==== Provided data
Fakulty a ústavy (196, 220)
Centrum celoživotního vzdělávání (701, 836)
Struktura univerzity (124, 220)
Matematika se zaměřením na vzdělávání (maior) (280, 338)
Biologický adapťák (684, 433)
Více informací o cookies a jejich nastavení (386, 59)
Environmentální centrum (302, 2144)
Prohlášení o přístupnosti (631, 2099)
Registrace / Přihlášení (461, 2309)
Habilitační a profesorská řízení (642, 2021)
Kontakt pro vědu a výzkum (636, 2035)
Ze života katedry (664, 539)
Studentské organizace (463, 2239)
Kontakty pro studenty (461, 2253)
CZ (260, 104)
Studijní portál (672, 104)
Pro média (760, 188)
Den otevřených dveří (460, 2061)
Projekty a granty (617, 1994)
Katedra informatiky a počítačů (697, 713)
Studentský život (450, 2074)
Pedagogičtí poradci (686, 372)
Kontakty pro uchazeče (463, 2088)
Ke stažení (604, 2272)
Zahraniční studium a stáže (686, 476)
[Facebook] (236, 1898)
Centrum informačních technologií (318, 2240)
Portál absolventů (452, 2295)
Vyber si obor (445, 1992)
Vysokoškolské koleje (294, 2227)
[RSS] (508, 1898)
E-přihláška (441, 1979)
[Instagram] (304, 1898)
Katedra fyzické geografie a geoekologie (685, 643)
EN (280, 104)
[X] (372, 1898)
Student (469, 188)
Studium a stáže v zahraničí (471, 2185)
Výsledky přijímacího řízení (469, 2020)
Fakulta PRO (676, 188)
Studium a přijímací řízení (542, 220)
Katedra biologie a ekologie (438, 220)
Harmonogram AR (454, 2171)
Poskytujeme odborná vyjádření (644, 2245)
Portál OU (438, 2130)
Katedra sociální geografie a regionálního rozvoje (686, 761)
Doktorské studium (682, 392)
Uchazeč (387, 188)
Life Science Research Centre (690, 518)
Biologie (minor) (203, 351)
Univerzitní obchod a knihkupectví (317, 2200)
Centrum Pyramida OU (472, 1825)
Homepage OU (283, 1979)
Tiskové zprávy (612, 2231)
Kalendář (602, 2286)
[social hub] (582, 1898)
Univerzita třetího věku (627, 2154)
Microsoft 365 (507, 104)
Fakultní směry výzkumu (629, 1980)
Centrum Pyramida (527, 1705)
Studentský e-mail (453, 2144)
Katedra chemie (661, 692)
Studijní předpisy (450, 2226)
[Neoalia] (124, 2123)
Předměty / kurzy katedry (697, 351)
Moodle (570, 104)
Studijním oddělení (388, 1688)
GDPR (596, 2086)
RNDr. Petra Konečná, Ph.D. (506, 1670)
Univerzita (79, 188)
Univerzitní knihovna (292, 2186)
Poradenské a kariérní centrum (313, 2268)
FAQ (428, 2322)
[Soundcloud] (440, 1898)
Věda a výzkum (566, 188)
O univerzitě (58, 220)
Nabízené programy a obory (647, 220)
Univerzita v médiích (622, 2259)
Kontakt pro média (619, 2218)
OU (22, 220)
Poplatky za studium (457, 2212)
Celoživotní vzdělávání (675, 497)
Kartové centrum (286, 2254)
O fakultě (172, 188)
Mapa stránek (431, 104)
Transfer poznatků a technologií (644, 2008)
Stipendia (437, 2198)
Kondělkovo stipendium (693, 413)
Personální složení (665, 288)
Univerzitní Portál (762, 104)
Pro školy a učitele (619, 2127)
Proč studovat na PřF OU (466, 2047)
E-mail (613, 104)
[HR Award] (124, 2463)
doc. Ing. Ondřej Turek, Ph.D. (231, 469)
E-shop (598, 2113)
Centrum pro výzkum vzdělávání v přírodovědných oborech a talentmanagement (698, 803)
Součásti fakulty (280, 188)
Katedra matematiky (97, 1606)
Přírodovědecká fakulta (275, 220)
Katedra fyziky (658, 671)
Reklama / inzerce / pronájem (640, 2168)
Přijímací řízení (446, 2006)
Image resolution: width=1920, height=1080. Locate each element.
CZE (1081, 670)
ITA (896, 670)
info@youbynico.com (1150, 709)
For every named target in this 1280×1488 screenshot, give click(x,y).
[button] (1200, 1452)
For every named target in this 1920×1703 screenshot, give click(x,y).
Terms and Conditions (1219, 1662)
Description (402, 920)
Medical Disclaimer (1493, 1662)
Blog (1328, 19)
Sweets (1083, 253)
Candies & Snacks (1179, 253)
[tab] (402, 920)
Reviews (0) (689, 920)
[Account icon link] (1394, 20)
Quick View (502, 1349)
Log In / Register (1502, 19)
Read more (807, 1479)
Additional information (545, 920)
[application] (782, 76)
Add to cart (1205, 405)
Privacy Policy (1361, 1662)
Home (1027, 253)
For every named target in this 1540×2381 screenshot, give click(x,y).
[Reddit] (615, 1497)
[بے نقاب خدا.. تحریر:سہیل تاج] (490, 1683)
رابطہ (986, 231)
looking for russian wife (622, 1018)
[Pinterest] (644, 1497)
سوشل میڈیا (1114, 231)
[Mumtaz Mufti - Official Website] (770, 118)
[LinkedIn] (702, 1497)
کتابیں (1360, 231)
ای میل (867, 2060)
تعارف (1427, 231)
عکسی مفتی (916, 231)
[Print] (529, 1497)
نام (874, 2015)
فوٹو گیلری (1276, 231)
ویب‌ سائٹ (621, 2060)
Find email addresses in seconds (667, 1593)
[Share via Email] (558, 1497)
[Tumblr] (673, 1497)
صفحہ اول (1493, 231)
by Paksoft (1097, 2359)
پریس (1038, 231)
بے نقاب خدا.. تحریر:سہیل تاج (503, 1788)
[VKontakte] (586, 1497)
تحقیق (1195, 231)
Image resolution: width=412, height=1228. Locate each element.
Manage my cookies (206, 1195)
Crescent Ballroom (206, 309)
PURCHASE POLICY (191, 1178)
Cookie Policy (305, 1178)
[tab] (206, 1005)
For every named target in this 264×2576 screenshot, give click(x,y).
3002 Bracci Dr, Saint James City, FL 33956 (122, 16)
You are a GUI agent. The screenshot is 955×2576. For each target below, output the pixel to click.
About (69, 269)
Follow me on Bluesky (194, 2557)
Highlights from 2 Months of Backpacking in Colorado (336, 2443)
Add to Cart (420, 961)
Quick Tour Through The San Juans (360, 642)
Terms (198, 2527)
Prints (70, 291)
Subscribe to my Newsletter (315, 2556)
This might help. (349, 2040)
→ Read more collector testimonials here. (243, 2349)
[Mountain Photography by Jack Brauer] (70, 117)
========
● **Problem**:
Every entry in the listing above is to be repeated verbatim.

● **Result of the task**:
Fakulty a ústavy (196, 220)
Centrum celoživotního vzdělávání (701, 836)
Struktura univerzity (124, 220)
Matematika se zaměřením na vzdělávání (maior) (280, 338)
Biologický adapťák (684, 433)
Více informací o cookies a jejich nastavení (386, 59)
Environmentální centrum (302, 2144)
Prohlášení o přístupnosti (631, 2099)
Registrace / Přihlášení (461, 2309)
Habilitační a profesorská řízení (642, 2021)
Kontakt pro vědu a výzkum (636, 2035)
Ze života katedry (664, 539)
Studentské organizace (463, 2239)
Kontakty pro studenty (461, 2253)
CZ (260, 104)
Studijní portál (672, 104)
Pro média (760, 188)
Den otevřených dveří (460, 2061)
Projekty a granty (617, 1994)
Katedra informatiky a počítačů (697, 713)
Studentský život (450, 2074)
Pedagogičtí poradci (686, 372)
Kontakty pro uchazeče (463, 2088)
Ke stažení (604, 2272)
Zahraniční studium a stáže (686, 476)
[Facebook] (236, 1898)
Centrum informačních technologií (318, 2240)
Portál absolventů (452, 2295)
Vyber si obor (445, 1992)
Vysokoškolské koleje (294, 2227)
[RSS] (508, 1898)
E-přihláška (441, 1979)
[Instagram] (304, 1898)
Katedra fyzické geografie a geoekologie (685, 643)
EN (280, 104)
[X] (372, 1898)
Student (469, 188)
Studium a stáže v zahraničí (471, 2185)
Výsledky přijímacího řízení (469, 2020)
Fakulta PRO (676, 188)
Studium a přijímací řízení (542, 220)
Katedra biologie a ekologie (438, 220)
Harmonogram AR (454, 2171)
Poskytujeme odborná vyjádření (644, 2245)
Portál OU (438, 2130)
Katedra sociální geografie a regionálního rozvoje (686, 761)
Doktorské studium (682, 392)
Uchazeč (387, 188)
Life Science Research Centre (690, 518)
Biologie (minor) (203, 351)
Univerzitní obchod a knihkupectví (317, 2200)
Centrum Pyramida OU (472, 1825)
Homepage OU (283, 1979)
Tiskové zprávy (612, 2231)
Kalendář (602, 2286)
[social hub] (582, 1898)
Univerzita třetího věku (627, 2154)
Microsoft 365 (507, 104)
Fakultní směry výzkumu (629, 1980)
Centrum Pyramida (527, 1705)
Studentský e-mail (453, 2144)
Katedra chemie (661, 692)
Studijní předpisy (450, 2226)
[Neoalia] (124, 2123)
Předměty / kurzy katedry (697, 351)
Moodle (570, 104)
Studijním oddělení (388, 1688)
GDPR (596, 2086)
RNDr. Petra Konečná, Ph.D. (506, 1670)
Univerzita (79, 188)
Univerzitní knihovna (292, 2186)
Poradenské a kariérní centrum (313, 2268)
FAQ (428, 2322)
[Soundcloud] (440, 1898)
Věda a výzkum (566, 188)
O univerzitě (58, 220)
Nabízené programy a obory (647, 220)
Univerzita v médiích (622, 2259)
Kontakt pro média (619, 2218)
OU (22, 220)
Poplatky za studium (457, 2212)
Celoživotní vzdělávání (675, 497)
Kartové centrum (286, 2254)
O fakultě (172, 188)
Mapa stránek (431, 104)
Transfer poznatků a technologií (644, 2008)
Stipendia (437, 2198)
Kondělkovo stipendium (693, 413)
Personální složení (665, 288)
Univerzitní Portál (762, 104)
Pro školy a učitele (619, 2127)
Proč studovat na PřF OU (466, 2047)
E-mail (613, 104)
[HR Award] (124, 2463)
doc. Ing. Ondřej Turek, Ph.D. (231, 469)
E-shop (598, 2113)
Centrum pro výzkum vzdělávání v přírodovědných oborech a talentmanagement (698, 803)
Součásti fakulty (280, 188)
Katedra matematiky (97, 1606)
Přírodovědecká fakulta (275, 220)
Katedra fyziky (658, 671)
Reklama / inzerce / pronájem (640, 2168)
Přijímací řízení (446, 2006)
Image resolution: width=1920, height=1080. Locate each element.
CZE (1081, 670)
ITA (896, 670)
info@youbynico.com (1150, 709)
For every named target in this 1280×1488 screenshot, give click(x,y).
[button] (1200, 1452)
For every named target in this 1920×1703 screenshot, give click(x,y).
Terms and Conditions (1219, 1662)
Description (402, 920)
Medical Disclaimer (1493, 1662)
Blog (1328, 19)
Sweets (1083, 253)
Candies & Snacks (1179, 253)
[tab] (402, 920)
Reviews (0) (689, 920)
[Account icon link] (1394, 20)
Quick View (502, 1349)
Log In / Register (1502, 19)
Read more (807, 1479)
Additional information (545, 920)
[application] (782, 76)
Add to cart (1205, 405)
Privacy Policy (1361, 1662)
Home (1027, 253)
For every named target in this 1540×2381 screenshot, give click(x,y).
[Reddit] (615, 1497)
[بے نقاب خدا.. تحریر:سہیل تاج] (490, 1683)
رابطہ (986, 231)
looking for russian wife (622, 1018)
[Pinterest] (644, 1497)
سوشل میڈیا (1114, 231)
[Mumtaz Mufti - Official Website] (770, 118)
[LinkedIn] (702, 1497)
کتابیں (1360, 231)
ای میل (867, 2060)
تعارف (1427, 231)
عکسی مفتی (916, 231)
[Print] (529, 1497)
نام (874, 2015)
فوٹو گیلری (1276, 231)
ویب‌ سائٹ (621, 2060)
Find email addresses in seconds (667, 1593)
[Share via Email] (558, 1497)
[Tumblr] (673, 1497)
صفحہ اول (1493, 231)
by Paksoft (1097, 2359)
پریس (1038, 231)
بے نقاب خدا.. تحریر:سہیل تاج (503, 1788)
[VKontakte] (586, 1497)
تحقیق (1195, 231)
Image resolution: width=412, height=1228. Locate each element.
Manage my cookies (206, 1195)
Crescent Ballroom (206, 309)
PURCHASE POLICY (191, 1178)
Cookie Policy (305, 1178)
[tab] (206, 1005)
For every named target in this 264×2576 screenshot, give click(x,y).
3002 Bracci Dr, Saint James City, FL 33956 (122, 16)
You are a GUI agent. The screenshot is 955×2576. For each target below, output the pixel to click.
About (69, 269)
Follow me on Bluesky (194, 2557)
Highlights from 2 Months of Backpacking in Colorado (336, 2443)
Add to Cart (420, 961)
Quick Tour Through The San Juans (360, 642)
Terms (198, 2527)
Prints (70, 291)
Subscribe to my Newsletter (315, 2556)
This might help. (349, 2040)
→ Read more collector testimonials here. (243, 2349)
[Mountain Photography by Jack Brauer] (70, 117)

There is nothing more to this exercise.